At The Bear, they need to get through dinner service and the three turns (a record number for the restaurant) booked on a system that suddenly comes back online in Episode 3—mirroring the pre-order disaster in “Review” from Season 1. They are not saving lives, but this restaurant has been life-saving for many of these characters, and the goal continues to give the guests the kind of culinary experience they will never forget.

Part of the thrill of the first seven episodes is not knowing how they will get through the day. Power cuts, overwhelming anxiety, arguments, collapsing ceilings, and dropped food all contribute to the chaos—and to the enjoyment of watching it all unfold with this ensemble. Tina’s (Liza Colón-Zayas) reflections in the finale sum up that buzz: “We had less to work with, and it kept getting worse. But it was the best.”
That sense of achievement after the last table is cleared in the penultimate installment adds to the buzz. Rather than dash off home to bed, co-workers hang back to have a well-deserved beer (another shared element with The Pitt), which is made all the sweeter having watched the all-or-nothing shift play out across the majority of the season.

“The Original Beef of Chicagoland” offers a meditation on this experience—and the series as a whole—through Carmy’s beautiful, scattered monologue. In what turns out to be an interview for an internship at an architectural firm, he waxes lyrical on the importance of community in this challenging environment and on how they achieved success against all odds.
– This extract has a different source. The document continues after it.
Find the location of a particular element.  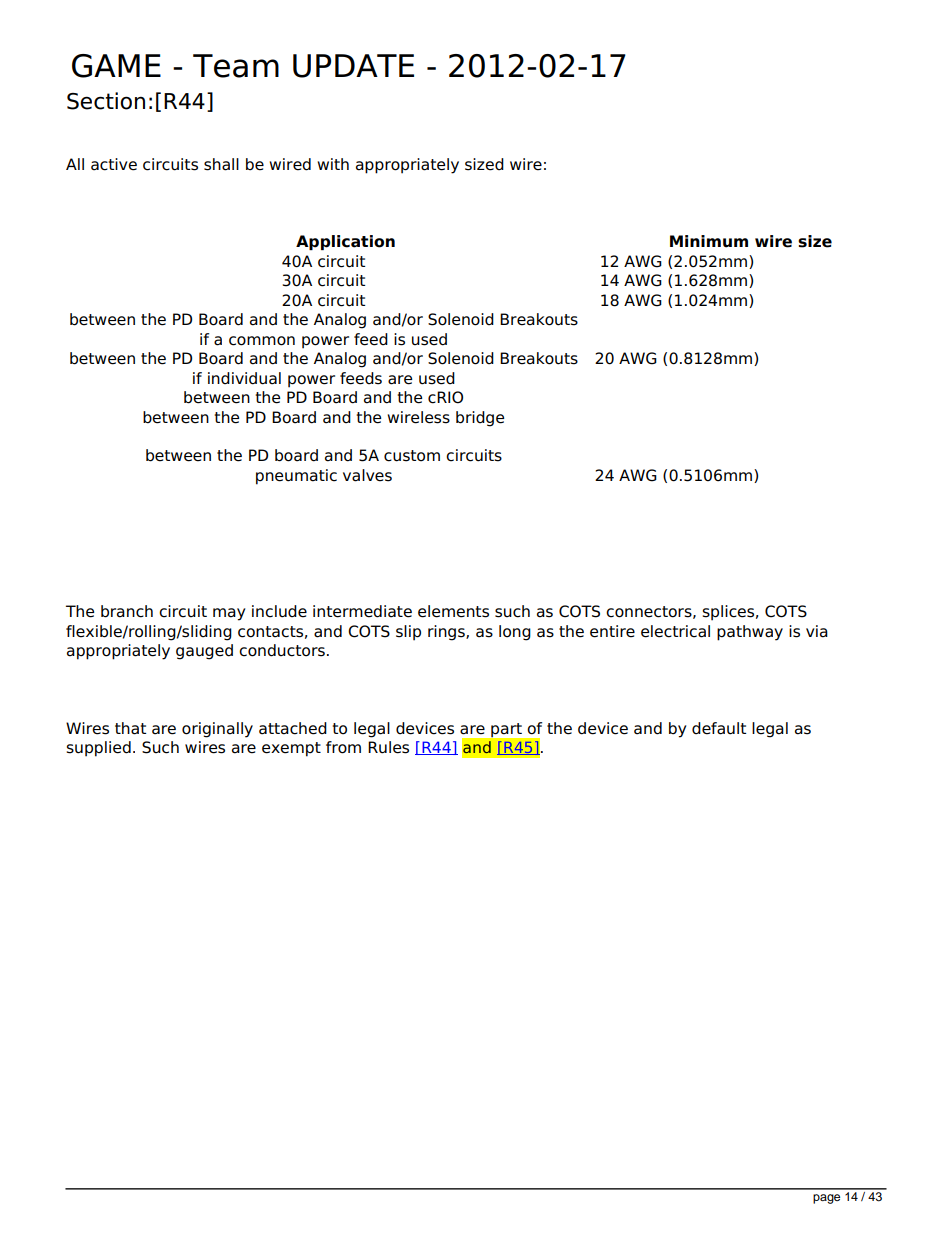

It is earnest and sentimental, and I ate up every word (even if it probably is a misguided overshare in an interview).

“This service, everybody cared so much,” Carmy says. “Everybody tried so hard, and everybody loved so much, it didn’t feel like one person trying to survive. It felt like a group of people supporting each other, trying to lift each other up.”
Whether in a hospital or restaurant, there is no better recipe for success.